Eric Rowan: The Toughest Springbok

260px-Eric_Rowan_1935.jpg

by Mayukh Ghosh

December 24, 1949.
South Africa v Australia at Ellis Park, Johannesburg.
South Africa has three debutantes in their side.
Jack Nel, John Watkins and Hugh Tayfield.

Ellis Park, since 1946 ( till 1956), has been Transvaal's home ground.
Watkins is from Natal.
For the uninitiated, Natal v Transvaal is a bit like Yorkshire v Lancashire and NSW v Victoria.
There has never been much love between the players and the supporters too.

Arthur Morris is dismissed in the first over by Cuan McCarthy.
Then Dudley Nourse throws the ball to Watkins.
The debutant thinks that he'll deliberately bowl the first few outside the off-stump to get settled.
The first two balls swing away and are given as wides.
The Transvaal supporters start booing at the top of their voice.
Watkins stands there at the top of his run-up, transfixed.

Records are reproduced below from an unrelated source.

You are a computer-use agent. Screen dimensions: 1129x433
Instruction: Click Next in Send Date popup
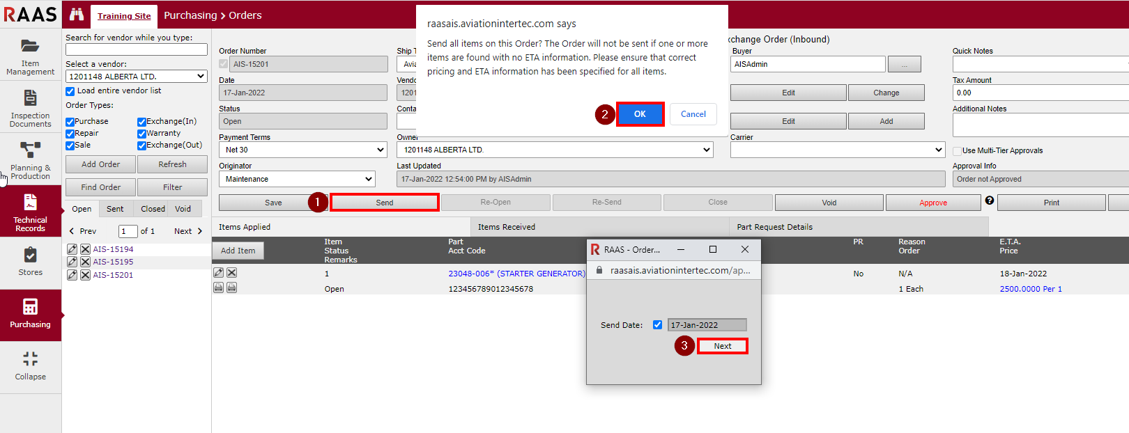(x=722, y=346)
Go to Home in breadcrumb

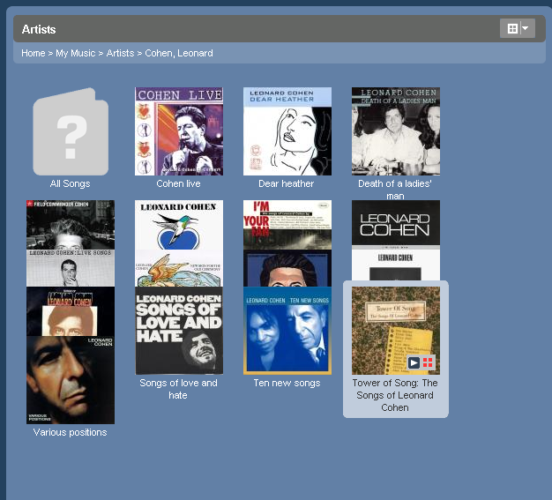coord(33,54)
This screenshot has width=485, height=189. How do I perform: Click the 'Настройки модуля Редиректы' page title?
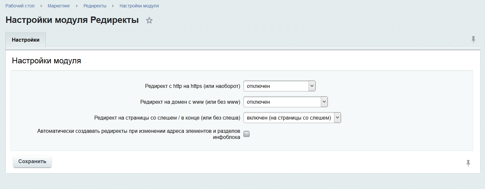pyautogui.click(x=72, y=20)
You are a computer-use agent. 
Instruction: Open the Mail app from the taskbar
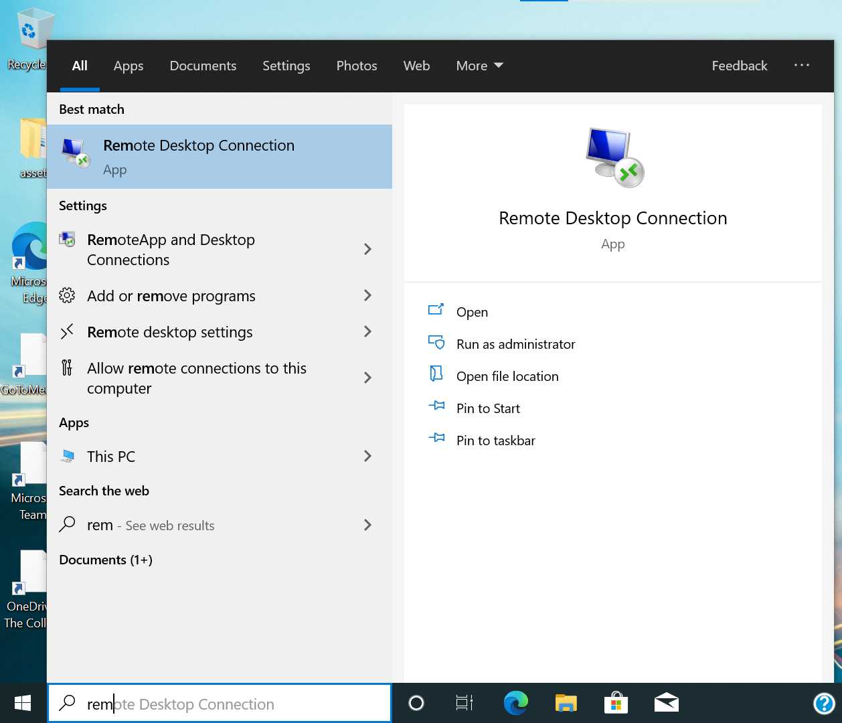click(x=666, y=703)
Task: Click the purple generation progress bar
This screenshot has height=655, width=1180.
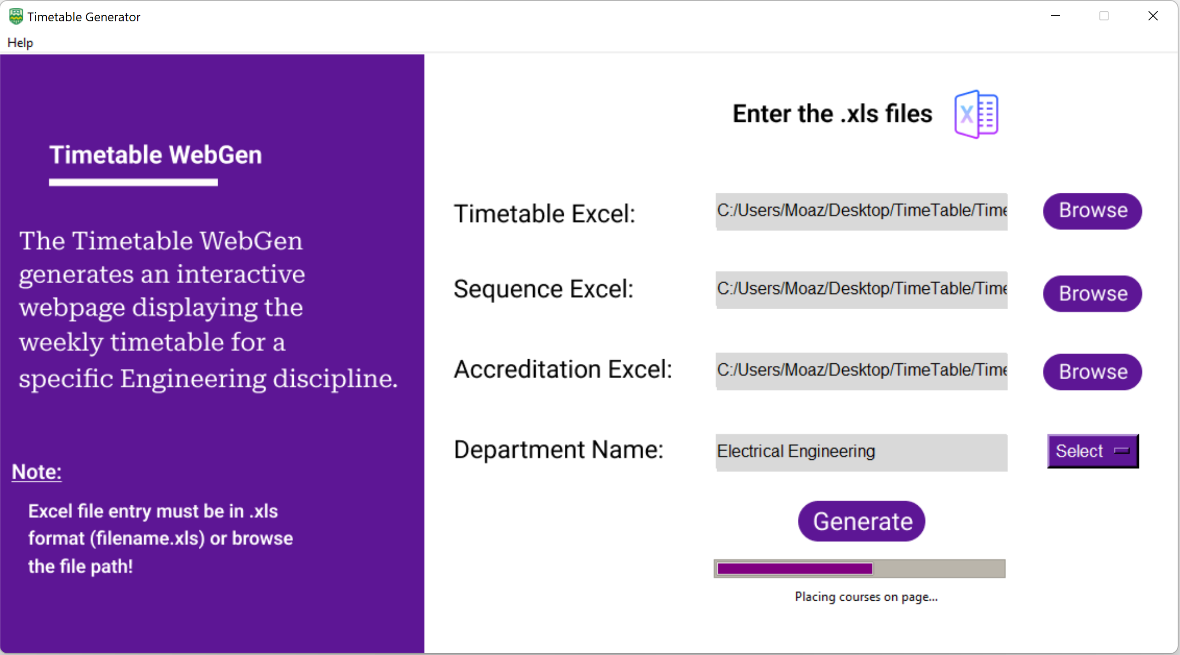Action: (859, 568)
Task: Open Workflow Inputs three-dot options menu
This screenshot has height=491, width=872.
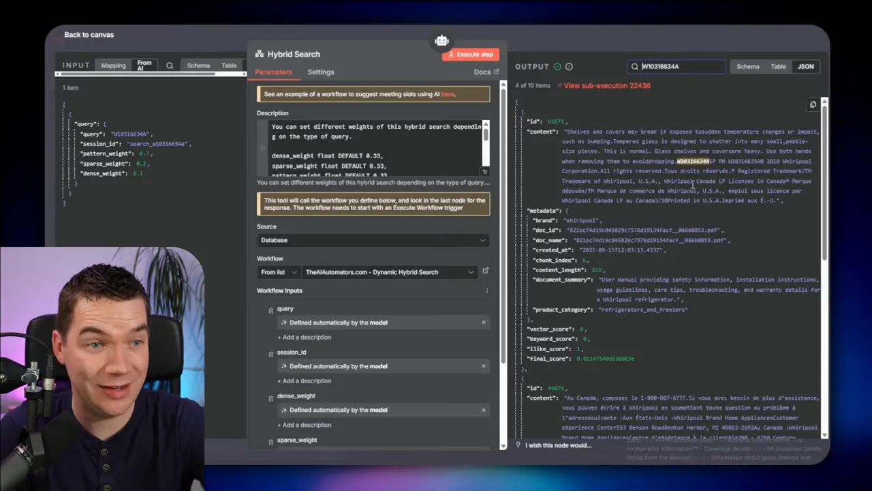Action: (x=486, y=291)
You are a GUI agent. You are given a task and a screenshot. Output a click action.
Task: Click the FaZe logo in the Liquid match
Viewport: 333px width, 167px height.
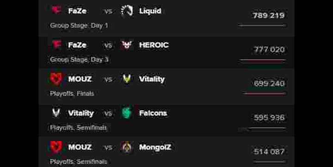pyautogui.click(x=56, y=10)
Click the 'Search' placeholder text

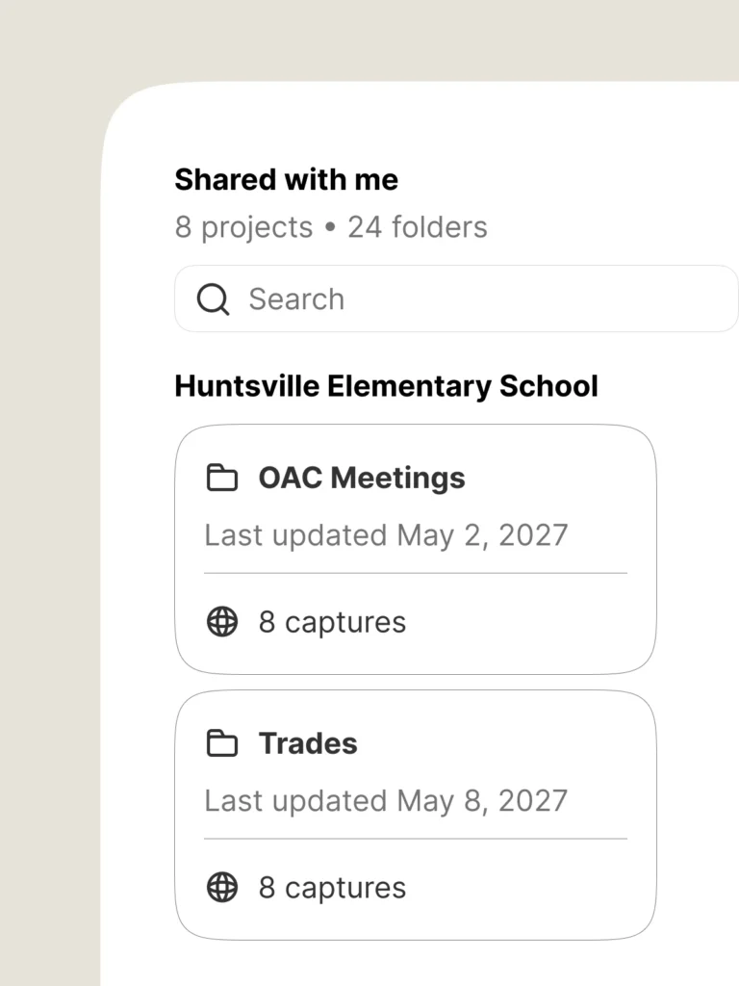coord(296,299)
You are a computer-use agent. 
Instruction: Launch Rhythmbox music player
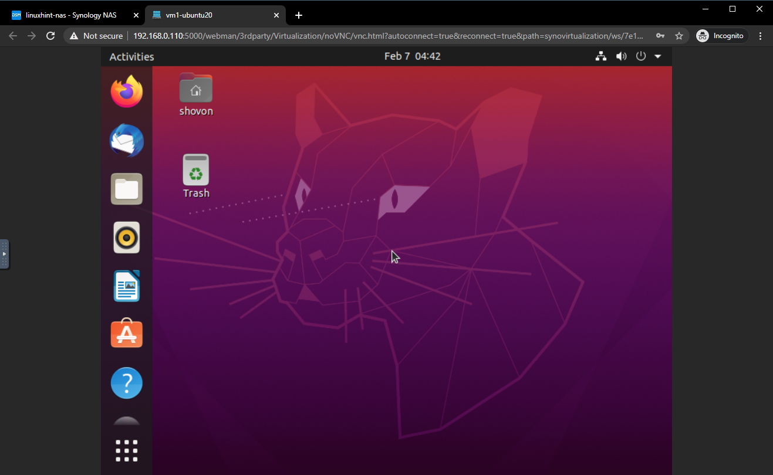pyautogui.click(x=127, y=238)
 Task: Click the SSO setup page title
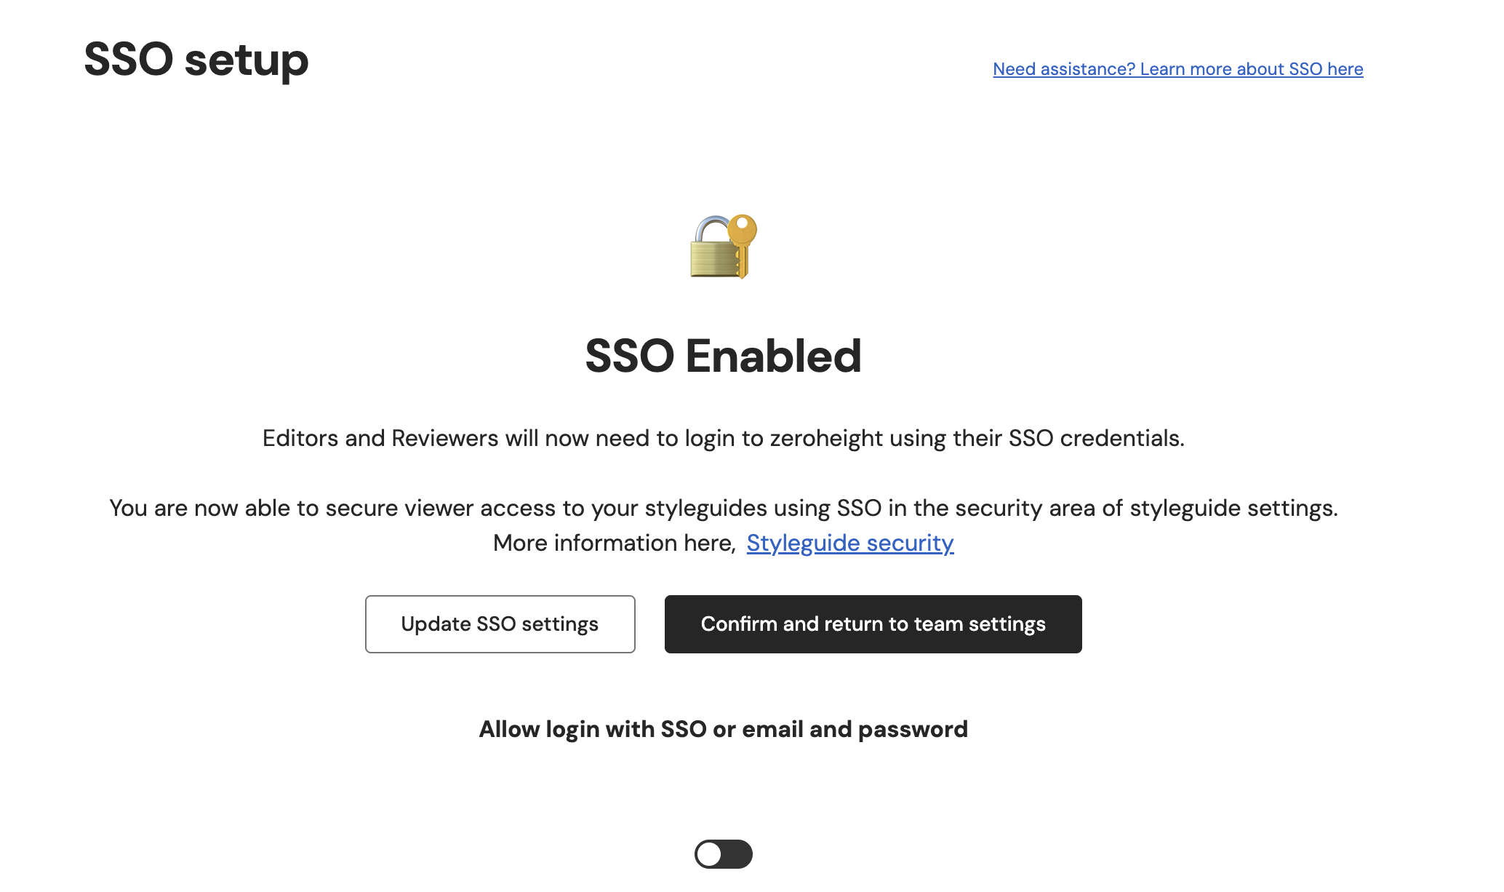(x=196, y=59)
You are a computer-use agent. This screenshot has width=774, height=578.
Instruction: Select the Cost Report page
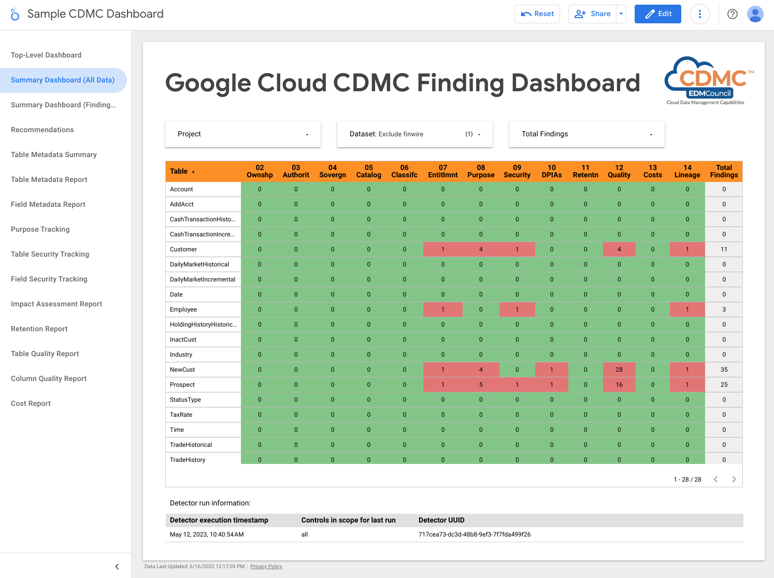(31, 403)
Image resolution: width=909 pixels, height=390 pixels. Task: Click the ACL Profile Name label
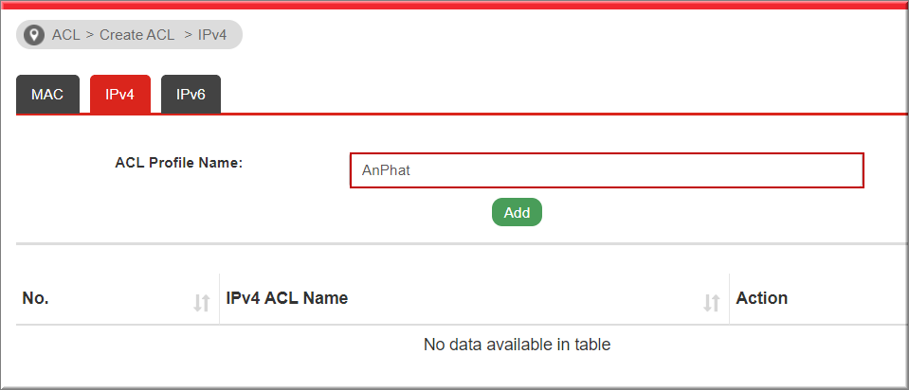point(178,163)
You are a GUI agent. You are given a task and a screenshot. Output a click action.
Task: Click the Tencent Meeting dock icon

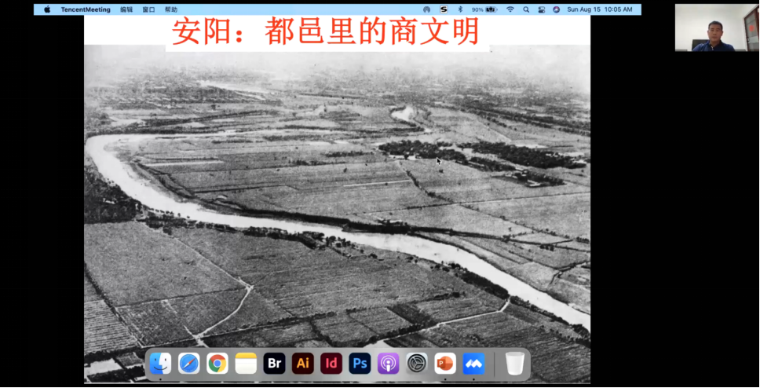[x=473, y=364]
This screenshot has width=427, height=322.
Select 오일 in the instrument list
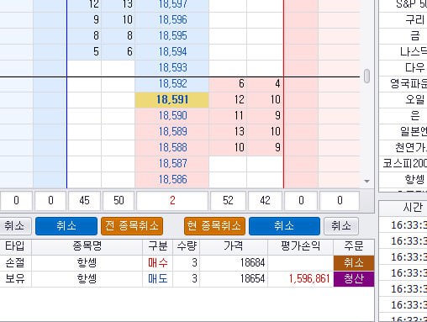(x=415, y=100)
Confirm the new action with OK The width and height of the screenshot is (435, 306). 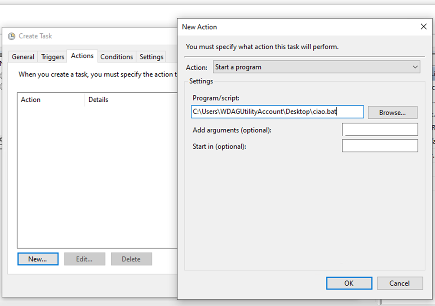(x=349, y=283)
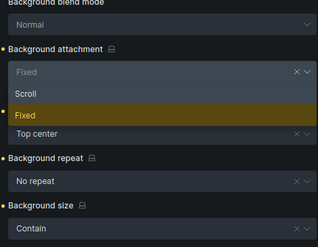Click the yellow dot beside Background size
This screenshot has height=247, width=318.
click(x=3, y=206)
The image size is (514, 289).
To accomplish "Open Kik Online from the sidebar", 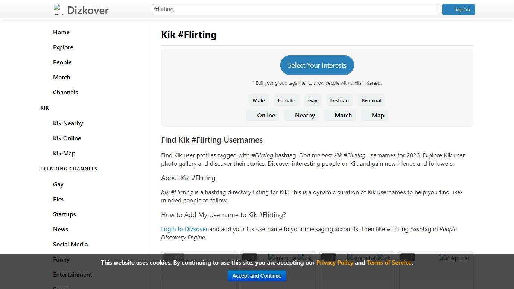I will click(x=67, y=138).
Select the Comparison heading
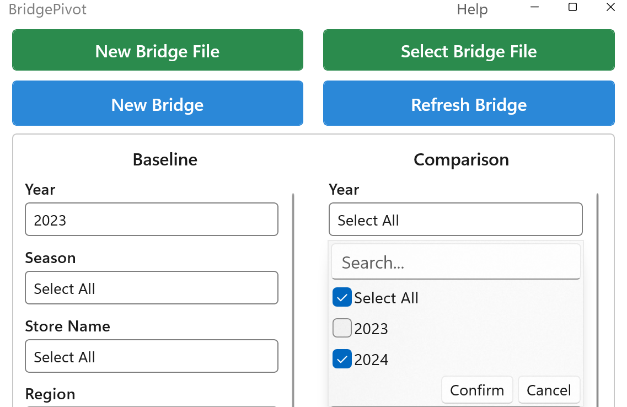 [461, 159]
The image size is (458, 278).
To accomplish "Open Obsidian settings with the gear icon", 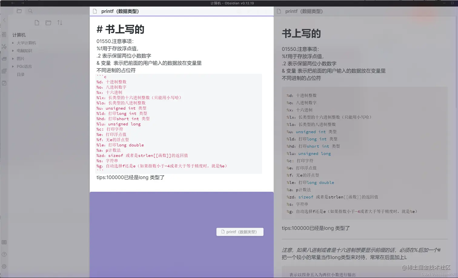I will (x=4, y=266).
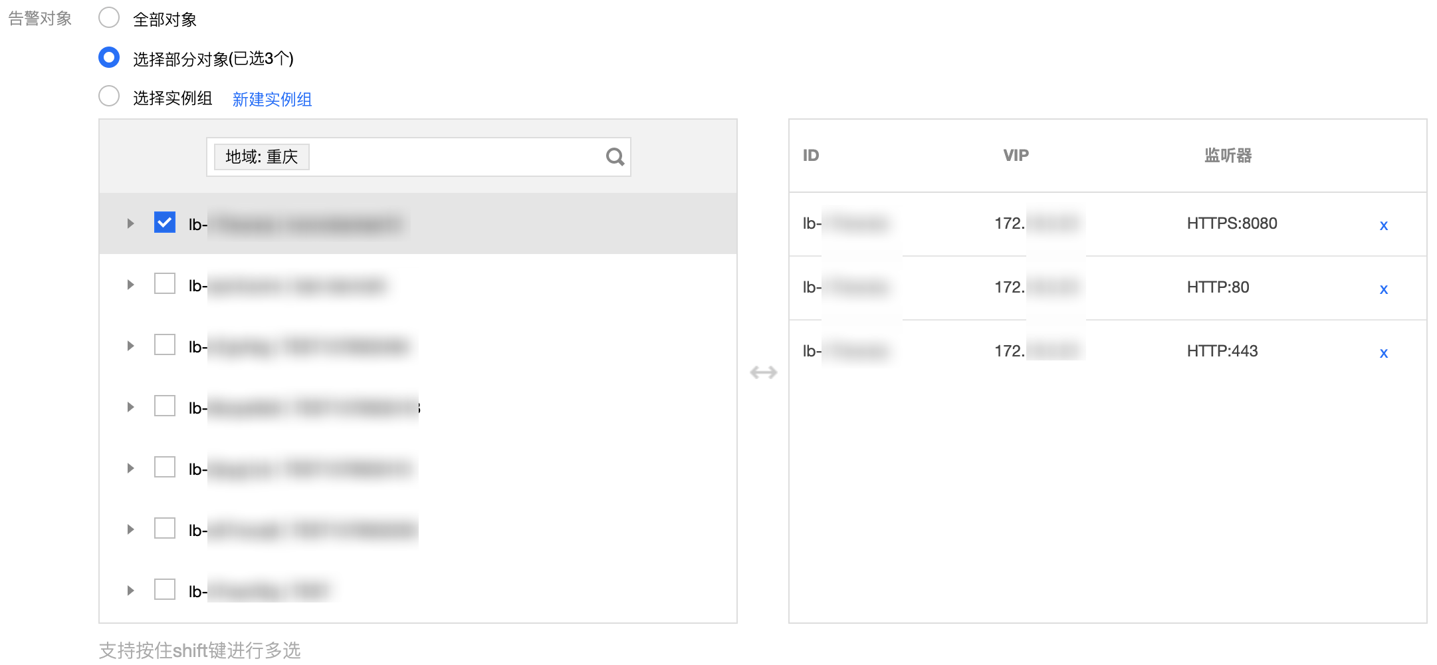This screenshot has width=1437, height=665.
Task: Expand the sixth lb- instance row
Action: coord(130,529)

"Don't worry, the batsmen haven't scored yet. Just hold the ball with your fingers across the seam."
The voice of Eric Rowan, the star from Transvaal.
The booing stops rather quickly.
The third ball is on the money.
Wickets of Harvey and Hassett in that innings.
Not a bad beginning.
Watkins knows who helped him when it mattered the most.

Eric Rowan was a stalwart.
He embraced controversies and never shied away from calling a spade a spade. 
Naturally, not a favourite among the selectors and the administrators.
He never had a good rapport with Alan Melville.
When Nourse became the captain after Melville, Rowan's relationship with him deteriorated as well.
He scored a double century in what turned out to be his second last Test match, at the age of 42!

He was a womanizer and never compromised much there as well.
None of the relationships lasted too long and Rowan knew who to blame for that.
Both on and off the field.

David Frith met him during the Centenary celebrations in 1988-89.
" Wild man, argumentative as they come." was his assessment.
Rowan was 79.
There was never any shortage of controversies in his life.
And in death as well.
A theory floated that he was murdered!

When he died, Wisden worte: " Eric Rowan ranked with Dudley Nourse and Bruce Mitchell in the very forefront of Test batsman from South Africa in the years before and after the Second World War."
An accurate statement.
He was not an attractive strokeplayer but he could bat.
And he knew how to score runs.

Brian Bassano thought he was the shrewdest of them all when it came to reading the game.
And undoubtedly 'the toughest Springbok'.

Eric Rowan was born on July 20, 1909.